The False Equivalence of Categorization as Thought
The most glaring flaw of Deep Learning is masked because our entire society has been indoctrinated into an ontology based on substance metaphysics. We assume a feature about cognition that is simply non-existent but we think is real because of our metaphysics. Let me explain!
The value of deep learning became apparent in 2012 when it began topping the leaderboards in image classification benchmarks. The proof of its usefulness was a consequence of its ability to perform image categorization.
This got everyone excited because categorization is thought of as being the core of cognition. This is a category error. We believe categorization is at the core because our philosophy is based on things. It’s substance based. It is not based on processes and relations.
The limitations of deep learning to accurately categorize its observations were revealed when adversarial attacks were discovered. This problem to this date has never been fixed. It perhaps never will because it’s fundamentally impossible. But many cannot see why it’s impossible.
This is because general intelligence is not based on categorization. Solving the categorization problem does not lead to general intelligence. In fact, the problem cannot be solved. The problem is an illusion that is generated as a consequence of our substance metaphysics.
Our messy world cannot be neatly arranged into hierarchical categories. This explains why we’ve all but abandoned ways to organize our bookmarks. It takes more work to maintain ontologies than we can extract utility out of them.
How we measure progress in deep learning is very peculiar. We often delude ourselves that we can discover an objective mathematical measure that can indicate progress. Absent this, we base our measure on a finite data set as what benchmarks do.
This is also broken because DL algorithms learn to game the measure (see: Goodhart’s law). It’s often claimed that adversarial attacks are a consequence of flawed solutions that are discovered that satisfy the rewards set in training. An error in the robustness of our objectives.
We end up with a never-ending game of specifying objectives that are continuously circumvented by deep learning systems that are always seeking the easiest path to gaming the metrics. Our delusion has become endemic that we believe in the gospel “Reward is Enough”.
We also fail to realize that deep learning systems create solutions for induction and fluency that are different from humans. We have fiction that because these systems are capable, they must be doing what humans do. Deep learning artificial intuition is not like human intuition.

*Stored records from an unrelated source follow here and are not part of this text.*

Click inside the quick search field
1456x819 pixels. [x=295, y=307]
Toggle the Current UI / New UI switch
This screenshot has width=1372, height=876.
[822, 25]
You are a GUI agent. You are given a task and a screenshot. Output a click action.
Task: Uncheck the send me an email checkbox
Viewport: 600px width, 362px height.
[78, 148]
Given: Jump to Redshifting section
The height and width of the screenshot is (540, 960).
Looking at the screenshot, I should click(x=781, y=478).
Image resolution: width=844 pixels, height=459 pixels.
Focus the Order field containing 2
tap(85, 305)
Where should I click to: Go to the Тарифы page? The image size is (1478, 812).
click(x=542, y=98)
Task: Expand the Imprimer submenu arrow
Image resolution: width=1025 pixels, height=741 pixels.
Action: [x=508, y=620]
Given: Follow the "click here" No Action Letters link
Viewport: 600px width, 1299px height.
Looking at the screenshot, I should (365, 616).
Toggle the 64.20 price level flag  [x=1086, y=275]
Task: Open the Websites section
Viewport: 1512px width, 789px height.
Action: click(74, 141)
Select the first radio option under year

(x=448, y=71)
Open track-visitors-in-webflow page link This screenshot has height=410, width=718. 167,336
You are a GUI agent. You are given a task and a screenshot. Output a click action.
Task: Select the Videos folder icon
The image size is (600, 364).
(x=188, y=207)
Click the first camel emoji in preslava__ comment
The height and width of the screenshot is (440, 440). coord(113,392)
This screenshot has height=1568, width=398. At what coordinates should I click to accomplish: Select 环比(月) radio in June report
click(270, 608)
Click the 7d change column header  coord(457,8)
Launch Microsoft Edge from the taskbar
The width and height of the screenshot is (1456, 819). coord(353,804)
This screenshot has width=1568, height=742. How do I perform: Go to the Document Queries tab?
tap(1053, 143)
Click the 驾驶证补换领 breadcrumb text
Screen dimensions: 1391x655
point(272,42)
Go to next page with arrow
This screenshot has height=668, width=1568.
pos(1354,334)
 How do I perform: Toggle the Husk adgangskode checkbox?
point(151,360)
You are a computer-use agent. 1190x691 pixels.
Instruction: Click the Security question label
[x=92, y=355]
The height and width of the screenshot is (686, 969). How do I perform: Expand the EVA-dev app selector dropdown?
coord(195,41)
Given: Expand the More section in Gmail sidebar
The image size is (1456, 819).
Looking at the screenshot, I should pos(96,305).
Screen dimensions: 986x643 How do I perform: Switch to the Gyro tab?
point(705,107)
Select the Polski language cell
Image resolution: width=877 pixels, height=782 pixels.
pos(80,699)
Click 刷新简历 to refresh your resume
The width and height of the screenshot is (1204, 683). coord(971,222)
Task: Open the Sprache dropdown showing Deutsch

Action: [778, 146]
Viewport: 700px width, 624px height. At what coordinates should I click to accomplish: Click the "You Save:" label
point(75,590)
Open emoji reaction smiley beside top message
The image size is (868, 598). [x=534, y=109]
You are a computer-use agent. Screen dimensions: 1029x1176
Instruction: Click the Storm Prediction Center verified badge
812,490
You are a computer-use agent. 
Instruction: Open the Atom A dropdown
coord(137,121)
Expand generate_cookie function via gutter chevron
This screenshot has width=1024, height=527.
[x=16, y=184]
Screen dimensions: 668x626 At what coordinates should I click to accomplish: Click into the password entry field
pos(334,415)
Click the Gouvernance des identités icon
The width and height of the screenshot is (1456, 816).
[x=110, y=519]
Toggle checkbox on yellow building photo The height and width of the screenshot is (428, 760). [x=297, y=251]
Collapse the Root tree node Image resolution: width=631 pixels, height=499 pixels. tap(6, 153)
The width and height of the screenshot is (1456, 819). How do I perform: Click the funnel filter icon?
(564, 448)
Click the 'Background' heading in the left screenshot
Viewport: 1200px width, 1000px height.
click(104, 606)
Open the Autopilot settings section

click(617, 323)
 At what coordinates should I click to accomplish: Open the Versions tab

Today we have next-level systems based on transformer and diffusion architectures. These are generative models that can generate text and images that appear to have fluency that is difficult for humans to accept. We are seeing real signs of panic about the rapid emergence of AGI!
Unlike the convolution networks of the past, the capabilities of these generative systems were not discovered through a categorization leaderboard. Rather, they were discovered by humans “eye-balling” the results. They perform beyond our ability to invent a mathematical measure!
Generative systems avoid the categorization problem because they simply don’t attempt to do it. These language models exploit the statistical measures embedded in our language use. These systems discover the regularities found in human discourse.
As a side-effect, generative language systems are capable of conceptual blending. Diffusion architectures are the next big thing. I will argue though that we might have not realized its use without the prior invention of large language models.
When you play around with tools like Dall-E, you begin to get a sense of the composability of concepts. Human cognition infers concepts like “chair-ness” and “avocado-ness” such that we have a sense of the appropriate kind of blending.
Conceptual blending is fundamental to human thought. The current panic about AGI emergence is that language, and diffusion models are mimicking our cognitive ability to perform this. It’s freaking everyone out!
Human cognition does not revolve around categorization, rather, it’s based on just-in-time conceptual blending. Douglas Hofstadter identified this as analogy-making.
Deep Learning has bootstrapped its capabilities by exploiting human-generated artifacts found in text and images. But we should not be fooled by this mimicry. It is only replicating our habits. It is not replicating human cognition.
Neural network classifiers cannot explain why they infer a classification. They may distinguish a dog from a cat, but they can’t explain why. It’s what Daniel Dennett calls competence without comprehension.
How deep generators like GPT-3 or Dall-E can explain is still up for debate. There appear to be glimpses of explanatory capability in both systems. But it is like split-brain patients might have their left brain conjure up explanations disconnected from reality.
We should not mistake fluency for competence. Our civilization has indoctrinated us to value verbal competence over actual understanding. It is what @pmarca notes about the domination of “wordcels” over “shape rotators.”
What then comes after Artificial Fluency, not that it already exists in our midst? It is what can bridge the gap between autonomous intelligence and human-level abduction that is missing. We are very from either capability.
Perhaps it’s because centuries ago, civilization favored the utility of substance metaphysics to govern its population. We are on the wrong path. Perhaps we should have instead listened to the process philosophers. Maybe it’s time we should.